Could you copy out, character for character, the entries that start with the line containing "Task: Click the insert image icon" and continue through the line containing "click(380, 411)", with both of those lines included?

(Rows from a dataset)
○ ○ ○ ○

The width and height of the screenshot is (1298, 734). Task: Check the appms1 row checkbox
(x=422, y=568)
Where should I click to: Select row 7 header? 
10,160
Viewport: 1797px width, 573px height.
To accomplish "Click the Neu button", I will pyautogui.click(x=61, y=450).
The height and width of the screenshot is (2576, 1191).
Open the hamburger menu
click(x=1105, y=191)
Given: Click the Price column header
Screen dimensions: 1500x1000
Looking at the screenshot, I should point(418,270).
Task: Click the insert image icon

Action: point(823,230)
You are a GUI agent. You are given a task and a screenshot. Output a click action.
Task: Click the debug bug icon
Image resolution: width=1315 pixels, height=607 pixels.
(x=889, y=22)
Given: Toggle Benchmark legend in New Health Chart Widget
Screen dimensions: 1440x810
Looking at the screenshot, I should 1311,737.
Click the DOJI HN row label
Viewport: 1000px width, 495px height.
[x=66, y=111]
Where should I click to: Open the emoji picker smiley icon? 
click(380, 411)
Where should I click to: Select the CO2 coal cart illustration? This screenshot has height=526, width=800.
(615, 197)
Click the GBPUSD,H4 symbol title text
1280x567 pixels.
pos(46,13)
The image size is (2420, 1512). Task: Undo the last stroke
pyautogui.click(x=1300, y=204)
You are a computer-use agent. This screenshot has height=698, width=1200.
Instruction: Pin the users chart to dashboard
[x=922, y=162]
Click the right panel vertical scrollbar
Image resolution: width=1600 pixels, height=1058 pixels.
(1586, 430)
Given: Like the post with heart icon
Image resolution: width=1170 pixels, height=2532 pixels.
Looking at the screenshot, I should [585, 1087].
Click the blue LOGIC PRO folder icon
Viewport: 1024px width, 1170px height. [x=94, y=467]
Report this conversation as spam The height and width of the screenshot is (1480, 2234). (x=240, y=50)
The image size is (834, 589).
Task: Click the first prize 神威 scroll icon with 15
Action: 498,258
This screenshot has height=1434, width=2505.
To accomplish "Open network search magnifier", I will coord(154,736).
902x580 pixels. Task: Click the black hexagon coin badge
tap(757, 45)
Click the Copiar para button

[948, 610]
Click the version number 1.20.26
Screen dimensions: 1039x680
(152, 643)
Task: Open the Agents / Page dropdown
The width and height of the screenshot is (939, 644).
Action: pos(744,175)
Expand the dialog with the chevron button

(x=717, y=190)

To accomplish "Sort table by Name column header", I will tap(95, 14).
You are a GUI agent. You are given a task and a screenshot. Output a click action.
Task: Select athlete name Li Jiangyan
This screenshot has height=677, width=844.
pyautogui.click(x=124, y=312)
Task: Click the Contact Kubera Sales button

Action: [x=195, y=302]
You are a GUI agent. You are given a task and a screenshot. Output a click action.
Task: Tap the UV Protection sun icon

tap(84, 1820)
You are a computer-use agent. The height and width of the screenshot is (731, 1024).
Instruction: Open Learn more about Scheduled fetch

○ ○ ○ ○

> Solution below:
Task: Click the insert image icon

Action: point(823,230)
You are a GUI agent. You are given a task and a screenshot. Output a click action.
Task: Click the debug bug icon
Image resolution: width=1315 pixels, height=607 pixels.
(x=889, y=22)
Given: Toggle Benchmark legend in New Health Chart Widget
Screen dimensions: 1440x810
Looking at the screenshot, I should 1311,737.
Click the DOJI HN row label
Viewport: 1000px width, 495px height.
[x=66, y=111]
Where should I click to: Open the emoji picker smiley icon? 
click(380, 411)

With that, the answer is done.